Problem:
Go to the line that contains "Where should I" in the records below and repeat it, and each line after it, exactly through the end, omitting pictures.

Excerpts from a dataset:
■ ■ ■
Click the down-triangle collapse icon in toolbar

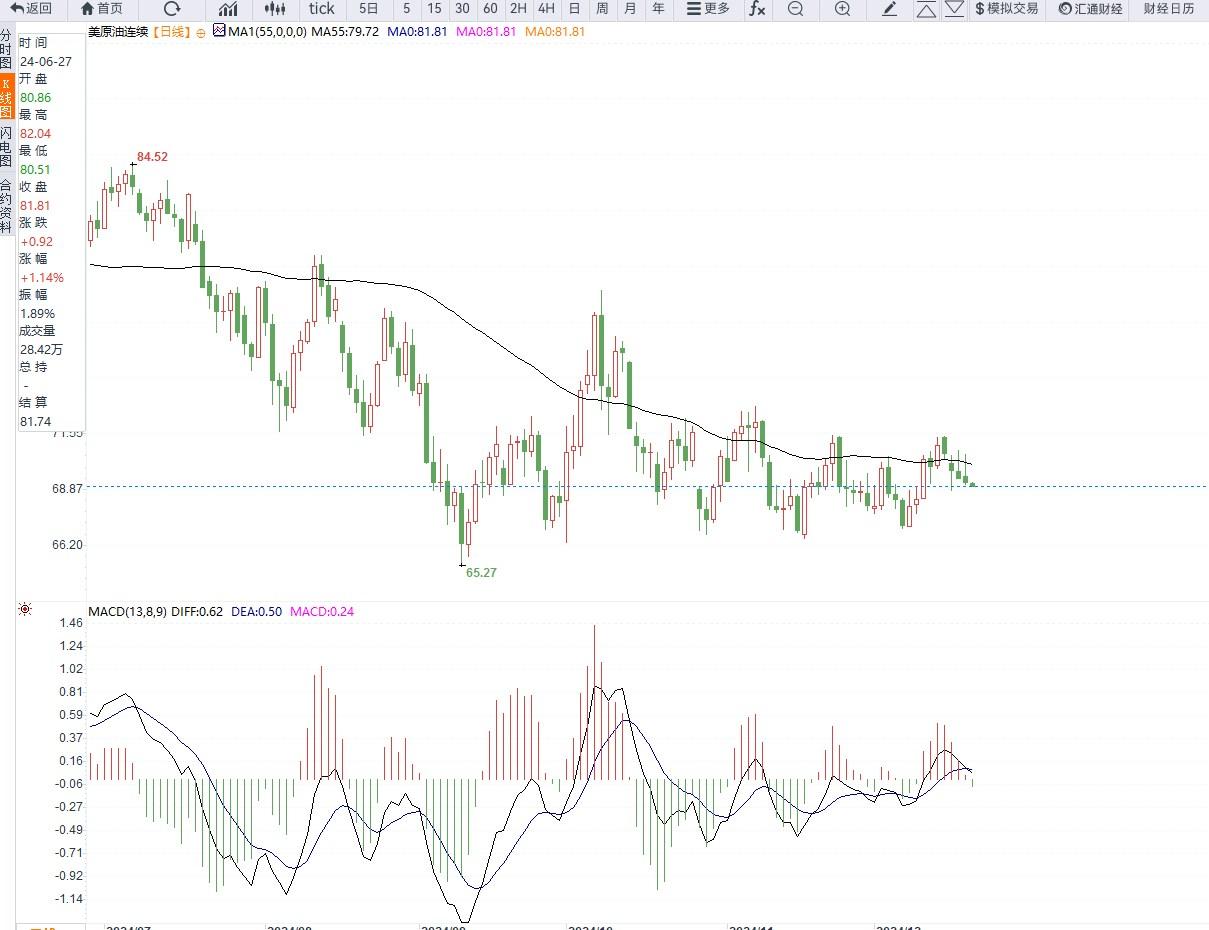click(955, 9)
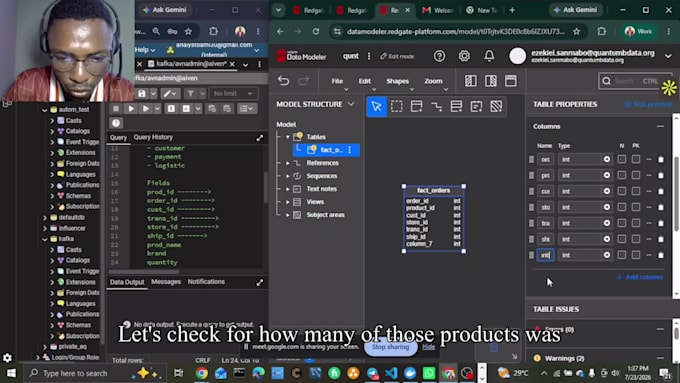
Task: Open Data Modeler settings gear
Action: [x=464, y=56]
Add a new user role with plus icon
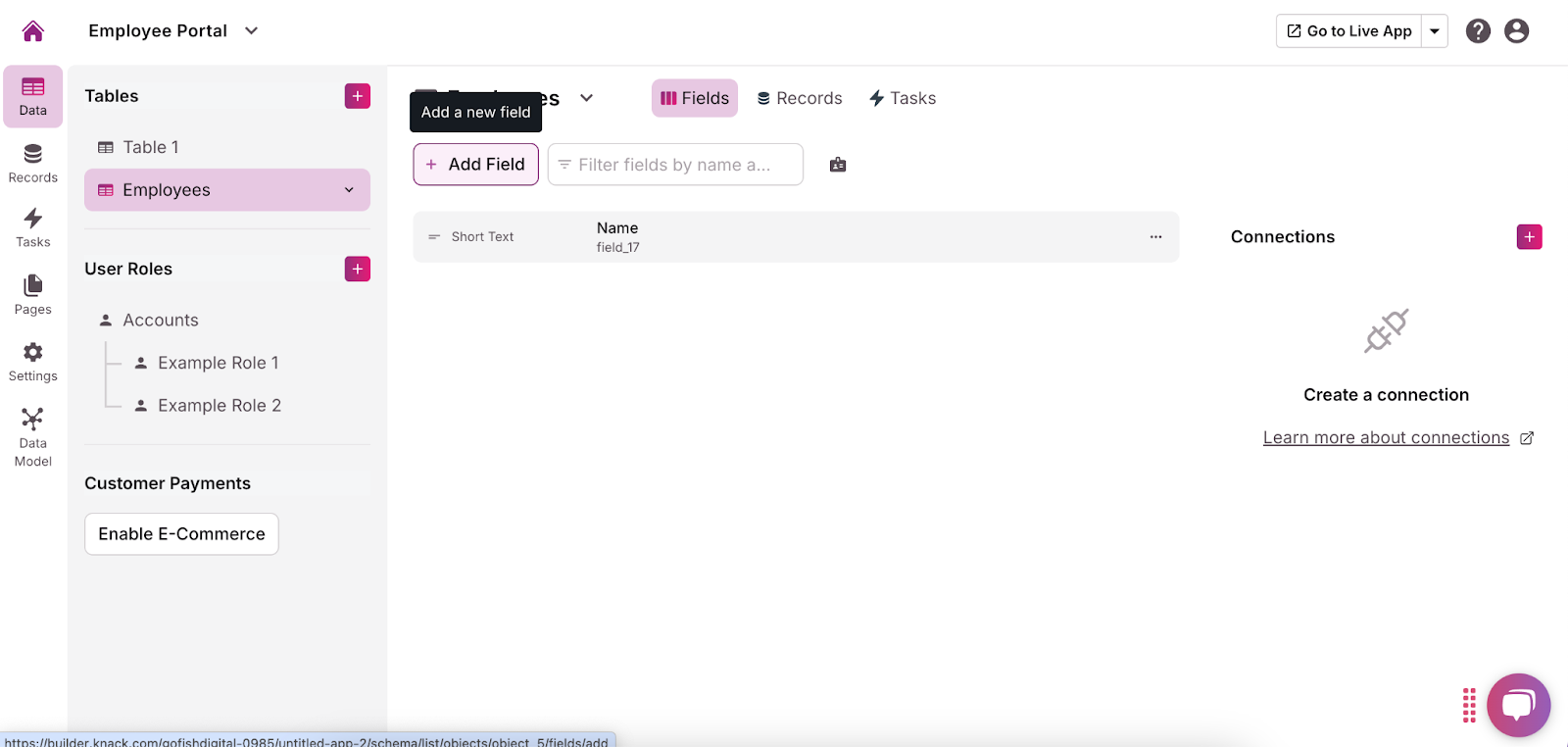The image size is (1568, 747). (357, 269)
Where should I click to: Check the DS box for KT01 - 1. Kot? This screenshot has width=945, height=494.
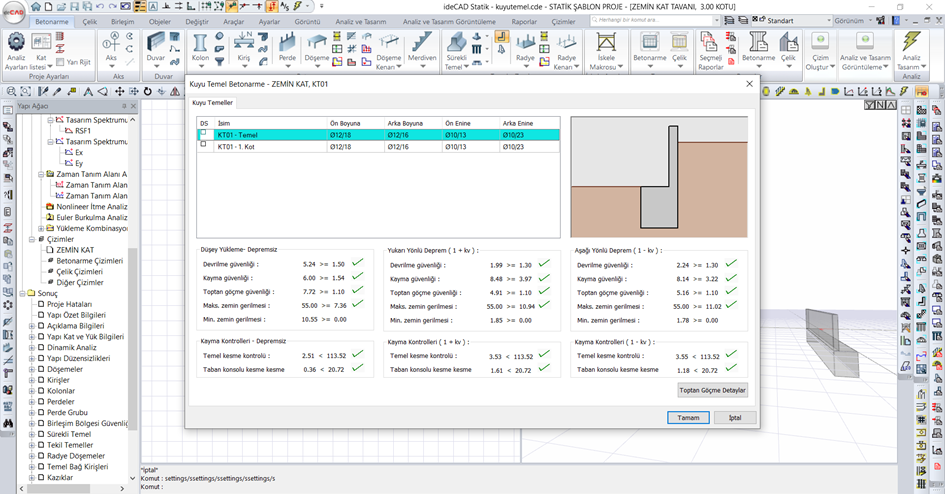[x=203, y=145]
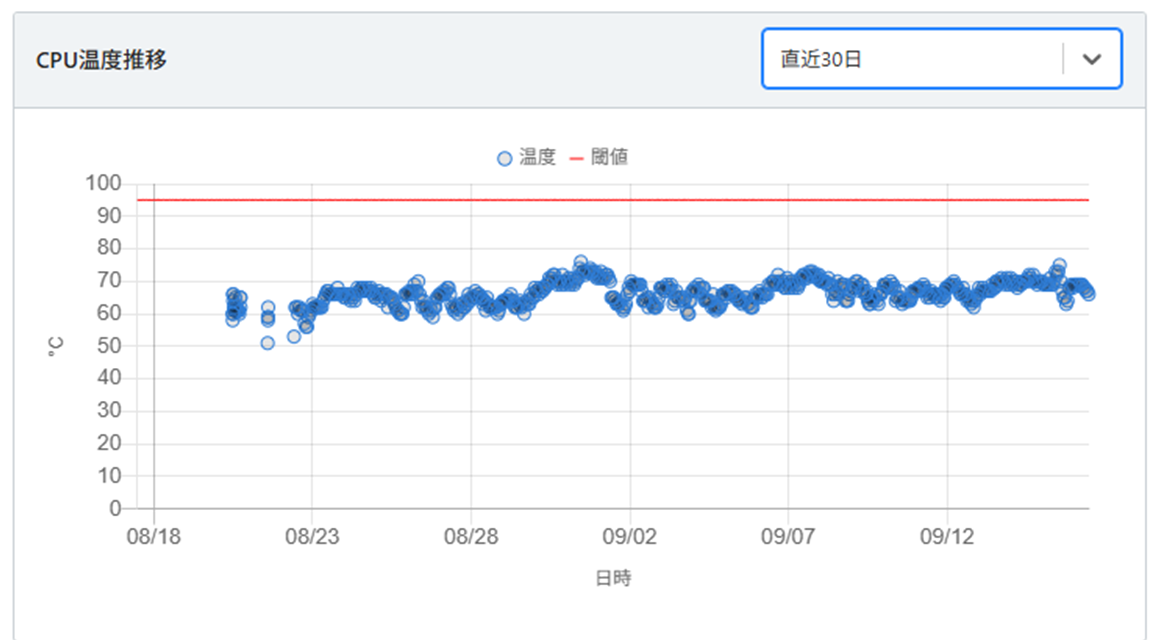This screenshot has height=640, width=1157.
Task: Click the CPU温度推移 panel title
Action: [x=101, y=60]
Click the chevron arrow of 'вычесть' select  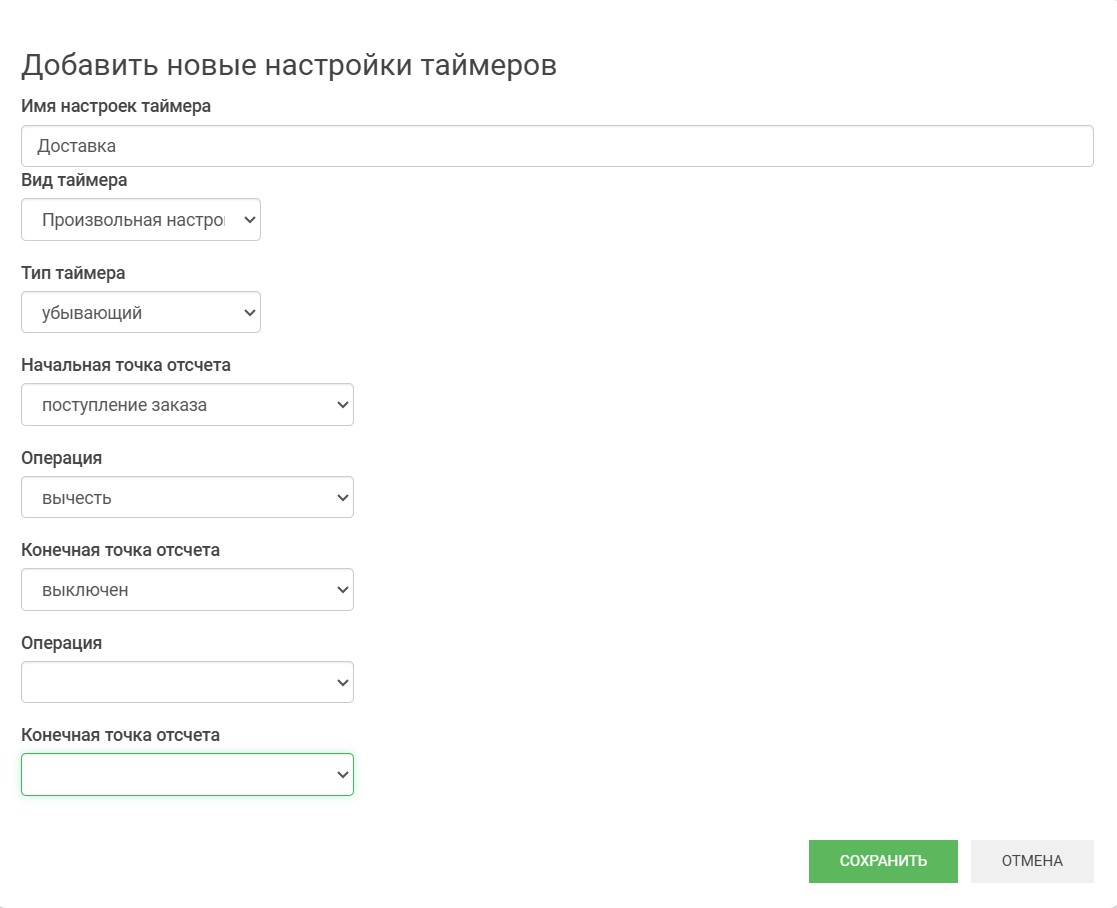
■ ■ ■
Result below:
Where should I click to: Check the DS box for KT01 - 1. Kot? This screenshot has width=945, height=494.
[x=203, y=145]
This screenshot has height=640, width=1157.
Task: Click the CPU温度推移 panel title
Action: [x=101, y=60]
Click the chevron arrow of 'вычесть' select  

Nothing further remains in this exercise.